Judas Unrepentant Unmasked?

It took a while for Big Big Train's The Underfall Yard, released in 2009, to grow on me.  It's successor, English Electric Volume One still hasn't*, for whatever reason, with the exception of one track.  It's a song about something that always strikes me as fascinating - art forgery.

"Judas Unrepentant" is about a guy who forges art, but does it in a very clever way.  Rather that churn out reproductions of known classics, he has a different scheme:
Establishing provenance
Acquiring old frames with Christie's numbers
Then Pains a picture in the same style
Specializing in minor works by major artists
It's quite brilliant, actually.  Reminds me of a story I heard Rick Nielsen of Cheap Trick tell about their early days - where every other bar band played the radio hits by Zeppelin or The Who, they'd learn the B-sides nobody paid much attention to, so it sounded like original material (although they never passed it off that way).
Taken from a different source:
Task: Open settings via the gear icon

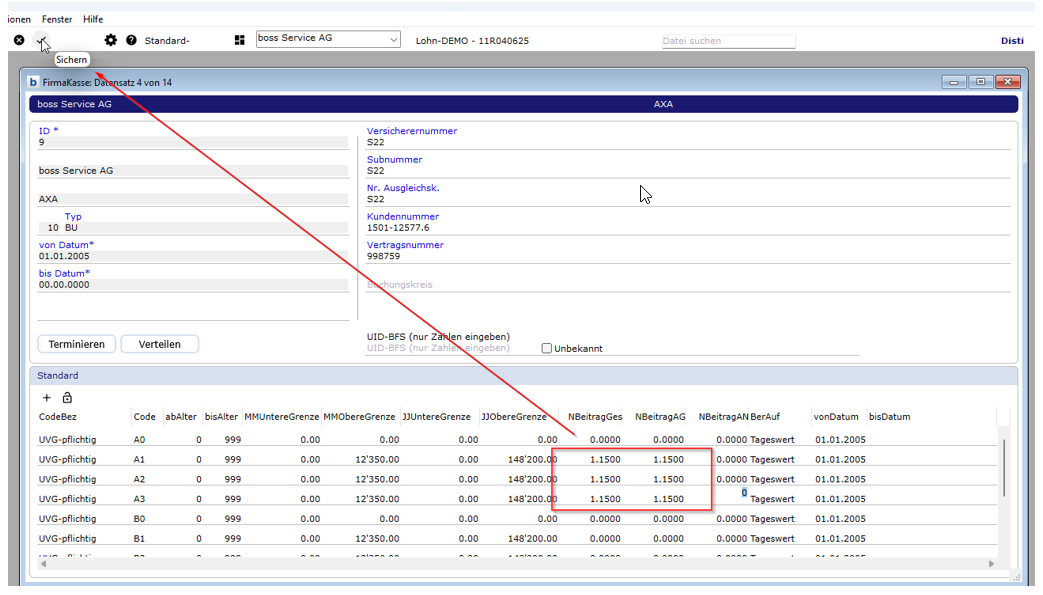Action: (111, 40)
I always wondered if the song was completely fictional or inspried by a real forger.  Last night, I think got the answer, thanks to a 60 Minutes piece on Wolfgang Beltracchi.  As the setup explains:
Wolfgang Beltracchi is a name you may never have heard before.  Very few people have. But his paintings have brought him millions and millions of dollars in a career that spanned nearly 40 years. They have made their way into museums, galleries, and private collections all over the world.  What makes him a story for us is that all his paintings are fakes. And what makes him an unusual forger is that he didn’t copy the paintings of great artists, but created new works which he imagined the artist might have painted or which might have gotten lost. Connoisseurs and dealers acknowledge that Beltracchi is the most successful art forger of our time -- perhaps of all time. Brilliant not only as a painter, but as a conman of epic proportions.
Now, the song is not Beltracchi's story.  For one thing, the song indicates that its hero wanted to get caught:
His time bombs are in place
And anachronisms
Clues pointing to the truth
If ever they are X-rayed
It's clear from the story that Beltracchi didn't want to get caught, which he did.  He was sentenced to six years in prison and his wife/codefendant to four.  As for how he got caught?
But then in 2010, he got busted by this tube of white paint. 
The Dutch manufacturer didn’t include on the tube that it contained traces of a pigment called titanium white. That form of titanium white wasn’t available when [Max] Ernst would have painted these works and Beltracchi’s high ride was over.
Which is interesting, because in the song, our hero:
Wrote legends in lead white
to trick the experts
And hoodwink the trained eye
Coincidence?  Could be.  But Beltrachhi's story must have been in the news in Europe sometimes before "Judas Unrepentant" was written, so it makes sense that one served as inspiration for the other.

One thing I will say for the song is that is provides something the 60 Minutes piece doesn't, which is answering why go through all trouble?  Beltracchi is a staggeringly talented guy.  Presumably he could have been a successful artist under his own name, so why all the fraud?  "Judas Unrepentant" has an answer:
He's painting revenge
Embittered by lack of success
* * * 
Expressing contempt
For greedy dealers
Getting rich
At the artist's expense
Revenge as the long con.  I like it, although it all comes to a tragic end, sadly.

I think what makes art forgets so interesting is that they tend to poke a finger in the eye of the art world, challenging its aesthetic bona fides and pointing out how, so often, people only care about the name attached to a work, not the work itself.  To that end, I applaud this collector:
This $7 million dollar fake Max Ernst is being shipped back to New York.  Its owner decided to keep it even after it had been exposed as a fake. He said it’s one of the best Max Ernsts he’s ever seen.
Because, in the end, the important thing shouldn't be whether the signature on the bottom makes your friends jealous, but whether the art moves you and makes you think about it.

* The similarly named English Electric by OMD, however, grabbed me right away, for what it's worth.